まさかお尻に触ろうとした人を殴っただけで、その人が死ぬなんて思いもしない。
慌てて逃げたけど、直ぐに追手が掛かった。
他の町ならと考えてそこを訪れても、ギルドを通して指名手配されてるらしく、見知らぬ人からいきなり攻撃される。
そしてそいつらを相手にしている内、私の中の血が目覚めた。
無慈悲で残忍、そして狡猾。
両親が必死に押さえ込んできた魔人としての血が、人を殺す度に喜びに震える。
・・流石に不味いと感じたわよ?
だから以後は町に入らず、森や、せいぜい村に入って糧を得ていたのに、それでも時々ああして攻撃されるのですもの。
私だって、理由なく人を殺す事は悪い、それくらいは知ってる。
でも、私は自らが生きるためなら、身を護るためなら、躊躇いなく人を殺す。
貴方にとって、それは悪い事?
もしそうなら、私の命以外なら、何でも差し出すから、お願い、私を助けて。
・・お願いよ」
言いたい事を全て吐き出した彼女は、和也の審判を待つべく、項垂れる。
握りしめた両の拳が、僅かに震えていた。
暫くして、和也が口を開く。
「・・自分の眷族になる積りはあるか?」
「え?
眷族?
人ではないと思っていたけど、貴方、高位の魔物か何かなの?」
「自分は、所謂神というやつだな。
世界を創った創造神、それが自分だ。
もしお前が自分の眷族になるなら、お前の命は勿論守ってやるし、その身に宿る、厄介な遺伝子や衝動をも、消し去ってやろう。

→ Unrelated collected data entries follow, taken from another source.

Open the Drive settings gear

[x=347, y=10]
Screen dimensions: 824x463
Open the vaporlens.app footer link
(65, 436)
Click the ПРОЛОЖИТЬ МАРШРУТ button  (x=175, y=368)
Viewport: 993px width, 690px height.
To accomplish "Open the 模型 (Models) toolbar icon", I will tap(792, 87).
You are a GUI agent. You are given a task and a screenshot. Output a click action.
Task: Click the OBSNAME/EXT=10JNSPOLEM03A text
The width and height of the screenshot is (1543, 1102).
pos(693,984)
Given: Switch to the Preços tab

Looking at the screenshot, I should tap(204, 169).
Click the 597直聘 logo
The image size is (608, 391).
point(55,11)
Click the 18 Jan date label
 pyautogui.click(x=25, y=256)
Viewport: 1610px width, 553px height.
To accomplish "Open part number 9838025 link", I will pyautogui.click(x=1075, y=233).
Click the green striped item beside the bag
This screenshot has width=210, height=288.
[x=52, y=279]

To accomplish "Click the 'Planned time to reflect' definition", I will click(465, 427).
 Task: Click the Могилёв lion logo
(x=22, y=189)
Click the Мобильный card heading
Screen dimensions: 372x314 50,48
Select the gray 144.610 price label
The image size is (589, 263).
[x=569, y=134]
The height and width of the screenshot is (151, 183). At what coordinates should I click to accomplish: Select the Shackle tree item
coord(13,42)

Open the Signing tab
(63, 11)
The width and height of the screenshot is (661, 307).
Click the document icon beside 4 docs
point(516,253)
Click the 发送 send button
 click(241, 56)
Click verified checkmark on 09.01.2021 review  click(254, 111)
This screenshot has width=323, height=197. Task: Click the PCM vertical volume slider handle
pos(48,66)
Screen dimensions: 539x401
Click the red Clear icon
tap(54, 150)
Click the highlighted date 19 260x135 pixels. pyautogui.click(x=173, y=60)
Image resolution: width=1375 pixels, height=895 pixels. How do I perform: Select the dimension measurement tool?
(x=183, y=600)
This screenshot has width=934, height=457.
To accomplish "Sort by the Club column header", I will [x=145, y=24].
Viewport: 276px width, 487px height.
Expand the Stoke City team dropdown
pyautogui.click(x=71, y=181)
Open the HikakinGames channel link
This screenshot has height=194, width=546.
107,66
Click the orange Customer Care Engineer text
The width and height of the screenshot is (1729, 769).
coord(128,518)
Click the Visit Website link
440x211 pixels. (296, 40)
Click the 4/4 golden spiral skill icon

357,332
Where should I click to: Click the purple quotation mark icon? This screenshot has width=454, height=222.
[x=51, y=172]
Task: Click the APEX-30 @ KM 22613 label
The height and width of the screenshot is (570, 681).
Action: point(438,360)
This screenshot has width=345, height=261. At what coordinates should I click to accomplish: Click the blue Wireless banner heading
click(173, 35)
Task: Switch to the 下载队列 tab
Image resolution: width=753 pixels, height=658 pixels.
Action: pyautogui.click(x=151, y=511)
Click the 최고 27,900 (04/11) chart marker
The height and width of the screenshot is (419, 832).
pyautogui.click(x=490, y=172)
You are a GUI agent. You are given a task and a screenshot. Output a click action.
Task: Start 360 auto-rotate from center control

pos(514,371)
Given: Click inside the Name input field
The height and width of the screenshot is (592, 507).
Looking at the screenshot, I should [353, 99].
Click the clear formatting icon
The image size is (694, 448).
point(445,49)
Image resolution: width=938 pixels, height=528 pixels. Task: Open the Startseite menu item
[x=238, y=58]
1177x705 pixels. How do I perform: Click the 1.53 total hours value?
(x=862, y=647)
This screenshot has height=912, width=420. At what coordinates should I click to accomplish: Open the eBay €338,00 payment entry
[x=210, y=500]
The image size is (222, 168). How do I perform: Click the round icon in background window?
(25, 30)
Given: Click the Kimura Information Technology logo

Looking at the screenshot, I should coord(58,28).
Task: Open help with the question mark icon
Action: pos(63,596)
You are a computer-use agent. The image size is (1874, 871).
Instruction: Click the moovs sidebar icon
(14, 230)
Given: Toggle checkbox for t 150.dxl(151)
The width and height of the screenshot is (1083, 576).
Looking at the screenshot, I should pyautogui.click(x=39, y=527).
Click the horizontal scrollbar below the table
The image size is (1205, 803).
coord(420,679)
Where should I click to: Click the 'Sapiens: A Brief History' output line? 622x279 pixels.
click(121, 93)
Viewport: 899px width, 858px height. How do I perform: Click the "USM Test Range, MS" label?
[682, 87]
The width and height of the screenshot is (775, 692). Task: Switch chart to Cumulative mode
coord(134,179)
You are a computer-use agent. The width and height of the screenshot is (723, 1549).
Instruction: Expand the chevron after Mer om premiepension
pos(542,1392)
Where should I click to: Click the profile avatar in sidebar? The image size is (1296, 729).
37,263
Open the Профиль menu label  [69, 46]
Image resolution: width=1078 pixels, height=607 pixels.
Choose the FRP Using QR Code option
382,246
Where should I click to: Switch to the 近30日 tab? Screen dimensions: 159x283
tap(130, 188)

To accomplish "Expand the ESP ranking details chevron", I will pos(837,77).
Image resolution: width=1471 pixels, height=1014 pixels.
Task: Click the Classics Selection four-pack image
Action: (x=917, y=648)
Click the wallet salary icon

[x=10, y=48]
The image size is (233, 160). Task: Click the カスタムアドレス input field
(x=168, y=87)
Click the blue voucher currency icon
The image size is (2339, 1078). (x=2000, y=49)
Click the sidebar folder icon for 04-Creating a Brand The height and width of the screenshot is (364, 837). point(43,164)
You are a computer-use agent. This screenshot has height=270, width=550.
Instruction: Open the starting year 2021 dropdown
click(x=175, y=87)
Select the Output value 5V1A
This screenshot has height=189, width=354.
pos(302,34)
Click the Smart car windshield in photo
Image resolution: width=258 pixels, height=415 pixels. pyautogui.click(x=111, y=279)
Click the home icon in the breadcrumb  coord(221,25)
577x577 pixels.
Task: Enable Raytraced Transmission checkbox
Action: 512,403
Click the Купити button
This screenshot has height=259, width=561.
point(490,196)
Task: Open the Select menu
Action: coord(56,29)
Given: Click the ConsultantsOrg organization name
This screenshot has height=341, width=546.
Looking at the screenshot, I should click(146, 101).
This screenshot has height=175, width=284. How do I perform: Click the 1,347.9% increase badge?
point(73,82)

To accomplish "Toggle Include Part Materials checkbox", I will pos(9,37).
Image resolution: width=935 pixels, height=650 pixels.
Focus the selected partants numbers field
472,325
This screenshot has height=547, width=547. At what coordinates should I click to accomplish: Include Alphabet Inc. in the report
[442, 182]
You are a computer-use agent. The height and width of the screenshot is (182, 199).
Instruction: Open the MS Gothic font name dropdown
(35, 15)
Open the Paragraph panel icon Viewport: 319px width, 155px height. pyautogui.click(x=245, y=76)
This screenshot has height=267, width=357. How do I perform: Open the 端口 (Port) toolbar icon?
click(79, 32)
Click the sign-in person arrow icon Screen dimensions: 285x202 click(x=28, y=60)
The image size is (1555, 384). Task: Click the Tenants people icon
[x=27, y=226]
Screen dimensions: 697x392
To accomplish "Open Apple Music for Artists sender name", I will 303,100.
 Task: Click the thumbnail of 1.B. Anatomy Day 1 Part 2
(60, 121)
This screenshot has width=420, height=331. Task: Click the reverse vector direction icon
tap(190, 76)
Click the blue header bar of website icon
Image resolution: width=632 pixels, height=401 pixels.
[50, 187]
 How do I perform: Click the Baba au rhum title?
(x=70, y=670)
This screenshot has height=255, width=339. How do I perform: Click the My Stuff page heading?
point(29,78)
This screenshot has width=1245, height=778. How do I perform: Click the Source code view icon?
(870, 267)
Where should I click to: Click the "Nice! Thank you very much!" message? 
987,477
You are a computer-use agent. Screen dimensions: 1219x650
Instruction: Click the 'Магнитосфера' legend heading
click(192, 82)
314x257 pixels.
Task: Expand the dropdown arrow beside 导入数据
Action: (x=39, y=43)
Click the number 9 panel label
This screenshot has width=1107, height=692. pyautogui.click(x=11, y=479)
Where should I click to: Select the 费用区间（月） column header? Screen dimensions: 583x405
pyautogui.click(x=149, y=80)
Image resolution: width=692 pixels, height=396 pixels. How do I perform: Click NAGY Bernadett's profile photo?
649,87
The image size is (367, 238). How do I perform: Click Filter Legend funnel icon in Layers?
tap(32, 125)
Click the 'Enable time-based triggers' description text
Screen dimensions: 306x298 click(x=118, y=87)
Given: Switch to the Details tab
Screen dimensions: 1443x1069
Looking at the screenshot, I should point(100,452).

但し、それと引き換えに、自分の支配下に入り、その命に従う事を強制する。
・・どうする?」
「神?
そんな存在が本当にいたの?
・・分りました。
あなた様に従います。
どうか私を、その眷族の一員に加えて下さい」
「自分が神だと信じるのか?」
「はい。
仮令嘘だとしても、私はあなた様に付いていきます。
・・そう決めたんです」
「自分が悪魔だったらどうする?」
「その時は、一緒に堕ちる所まで堕ちましょう」
何かが吹っ切れたように、彼女が笑う。
その笑みに釣られて、苦笑しながらも、掌にリングを生み出す和也。
晴れて眷族として生まれ変わったエメラルドは、身に宿っていた負の要素が完全になくなり、湧き出る余分な魔力は、リングが吸収し、全て力へと変換してくれる。
ルビーと共に、この世界で和也を裏から支える頼もしい存在が、また1人増えた瞬間であった。